There was hardly any artillery fire, but the German snipers were very clever in that region and it meant death to show a head. I had one periscope shot out of my hands which will show what their snipers can do.

After three days in, we were taken out for a rest and billeted in a school house in Fleurbaix.

The next time we went to the front line, my platoon was ordered to man a redoubt behind the front trench. The idea of a redoubt is in case the enemy breaks through the front line the men manning it can pour enfilade fire into the enemy while they are passing in their advance to the second line of trenches.
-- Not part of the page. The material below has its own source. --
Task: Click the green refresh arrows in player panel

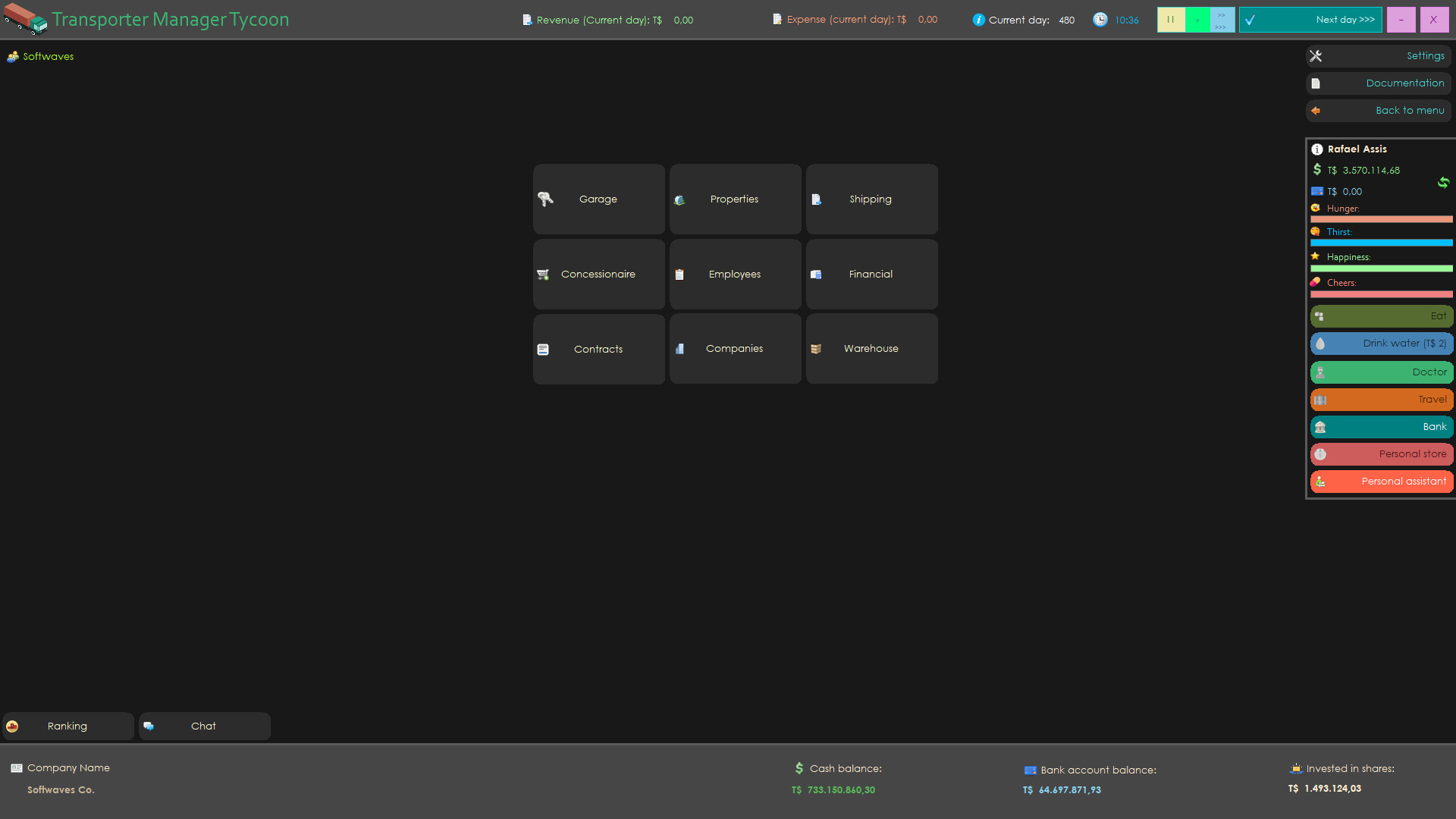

This particular redoubt was a circular sandbagged construction large enough to allow sixty men to fire through the loopholes, and had two lines of entanglements round it with one narrow path through them to enable us to get in or out. This pathway could easily be blocked by a mass of wire called a "Chevaux de Frize," which was kept in the redoubt, and which could be placed in position when we had all entered.
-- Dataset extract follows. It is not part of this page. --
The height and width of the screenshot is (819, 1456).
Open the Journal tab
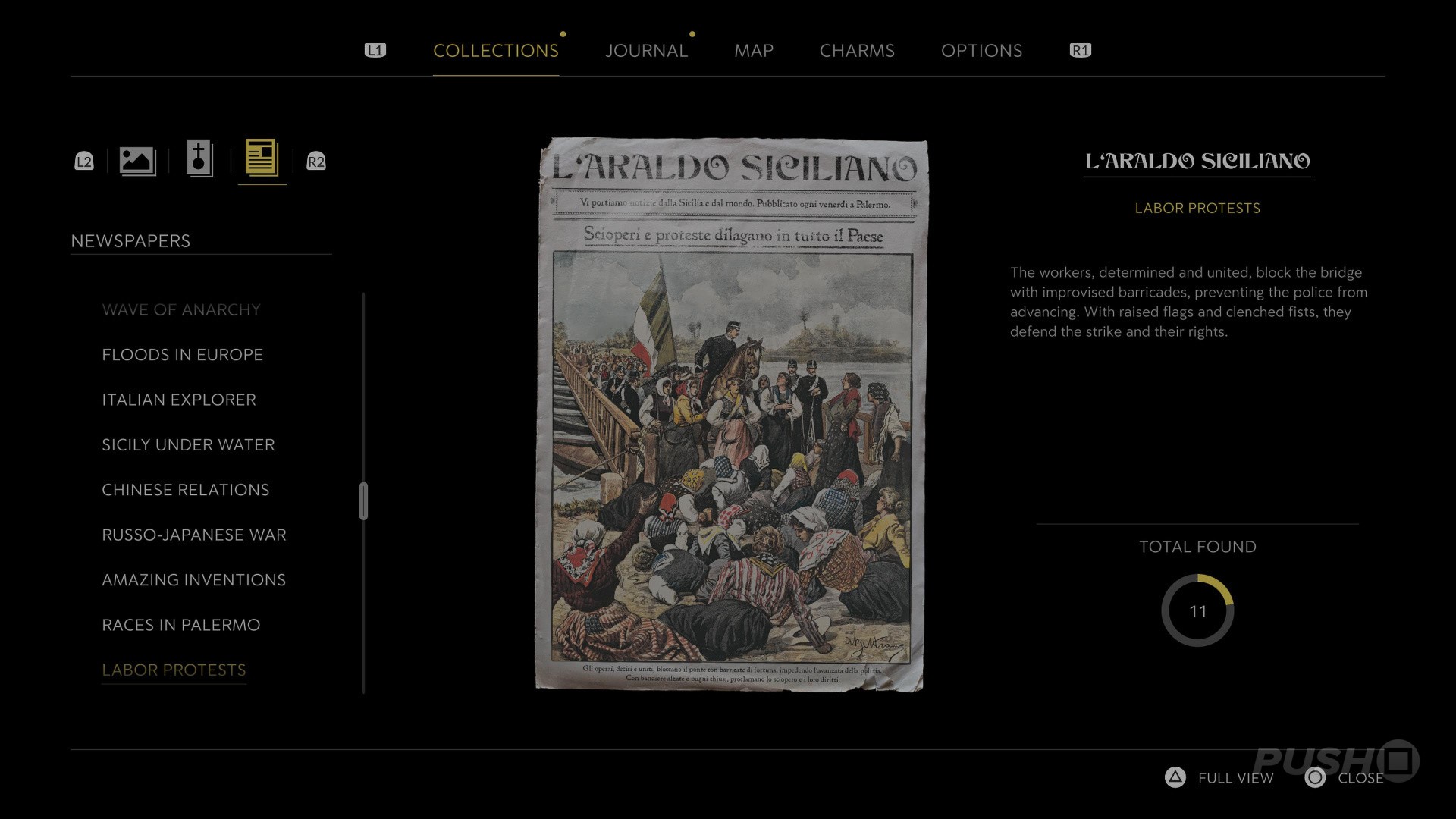[646, 51]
Food which would last a platoon for ten days and a barrel of water was always kept in stock and was only allowed to be used in case the garrison was besieged. Things being quiet at this time, we had permission to use a cottage, which was only a few yards away, to sleep in at nights.

On the second day we remained in the cottage for part of the time, but as we had lit a fire to cook the dinner on, the Germans must have seen smoke coming out of the chimney, and soon got our range with one of their 77MM. field guns. The second shell hit the roof of the cottage, bursting, the shrapnel bullets were scattered in the next room to where I was.
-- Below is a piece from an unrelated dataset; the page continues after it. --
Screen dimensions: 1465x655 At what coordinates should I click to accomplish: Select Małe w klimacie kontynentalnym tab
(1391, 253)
The platoon lieutenant was in the room when the shell burst, and was talking to a sergeant and a corporal; the corporal was hit in thirty-one places down his left side, and was in a terrible mess. The lieutenant was wounded in the arm and the sergeant in the leg. The rest of us picking them up, rushed to the redoubt, another shell hitting the cottage just after we left. This taught us a lesson, and for the next few days we stayed under cover.

We were moved to the Ypres front in April to relieve a French division, marching twenty-two miles from Estaires to Abeele in one day, with full marching order, including 150 rounds of ammunition. The battalion rested at Abeele for a few days and then we marched through Poperinghe and the town of Ypres up to the front line.

At last we were in the dreaded Ypres salient, the worst sector of the front, and on which the Germans had sacrificed thousands of men in an effort to gain Ypres and the roads to the Channel ports. As the French came down one side of the road, we went up the other into the front line, at the part we were on, the trenches cut across the Polccapelle Paschendale Road, where the British Seventh Division cut the Prussian Guards to pieces the previous October.

The next morning we could see hundreds of dead Germans lying beyond our entanglements who had been dead five months, and as there was a light mist which would easily hide us, the German trenches being 800 yards away, a few of us crawled through the wire and went to have a look at them.